### Sayfa
Politik devrimin yadsınması gibi sert ve köşeli bir 68 yaratımı bir yana, bütün devrimci yükselişlerin özgürlükler alanına yepyeni yorumlar ve içerikler kazandırdığı açıktır. 1968 bir devrimci yükseliş konjonktürüydü ve gündelik yaşam, sanatsal yaratı biçimleri, ezilen kimliklerin kendilerini yeni yollarla ifade etmeleri ve benzeri deneyimlere sahne oldu. Aynı Paris Komünü, 1905 ve 1917 Rus devrimlerinin, bizde bir devrim sayamasak bile 2013 Haziran’ının kadınlar için güçlü bir sıçramayı yansıtması gibi.

### Alıntılanan Veriler
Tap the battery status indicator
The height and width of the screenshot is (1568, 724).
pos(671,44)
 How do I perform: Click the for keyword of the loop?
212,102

### Görevler
1. 1968 üzerine metne göre 1968 nasıl bir konjonktürdü?
2. 1968 üzerine metinde "Politik devrimin yadsınması" sözlerinden "sıçramayı yansıtması gibi." sözlerine kadar olan her şeyi aynen kopyalayın.
3. 1968 üzerine metni son cümlesinden sonra devam ettirin.

### Verilen Yanıtlar
1. 1968 bir devrimci yükseliş konjonktürüydü.

2.
Politik devrimin yadsınması gibi sert ve köşeli bir 68 yaratımı bir yana, bütün devrimci yükselişlerin özgürlükler alanına yepyeni yorumlar ve içerikler kazandırdığı açıktır. 1968 bir devrimci yükseliş konjonktürüydü ve gündelik yaşam, sanatsal yaratı biçimleri, ezilen kimliklerin kendilerini yeni yollarla ifade etmeleri ve benzeri deneyimlere sahne oldu. Aynı Paris Komünü, 1905 ve 1917 Rus devrimlerinin, bizde bir devrim sayamasak bile 2013 Haziran’ının kadınlar için güçlü bir sıçramayı yansıtması gibi.

3.
Sorun, bu zenginleşmenin politik iktidar hedefini önemsiz ilan etmesidir. Sosyal devrimin sonucu olarak hakiki temellerde örgütlenebilecek olan bir dizi özgürlük, politik devrimin önüne çekilince kendimizi çıkışsız bir kısır döngünün içinde buluruz. Batı Yeni Solu, Marksizmin bir dizi özgürlük alanını ve bağlantılı kimliği ihmal ettiğini iddia etmiş, hatta yer yer bu eksende mücadeleler örgütlemiştir. Örgütlenen veya parçası olunan bu mücadelelere “yeni toplumsal hareketler” diyoruz. Tanımlayıcı özellik ne yeni, ne toplumsal, ne de hareket olmaları. Tanımlayıcı özellik politik devrimin tahtından indirilmesidir. Bunun ise yalnızca politik devrimle alt edilebilecek olan kapitalist düzeni rahatlatacağı bellidir.

Türkiye’de bu deneyime yakınlaşan bazı örneklerden söz edilebilir yalnızca. 1968’i bu mercekten bakarak okumaksa kesinlikle yanlıştır.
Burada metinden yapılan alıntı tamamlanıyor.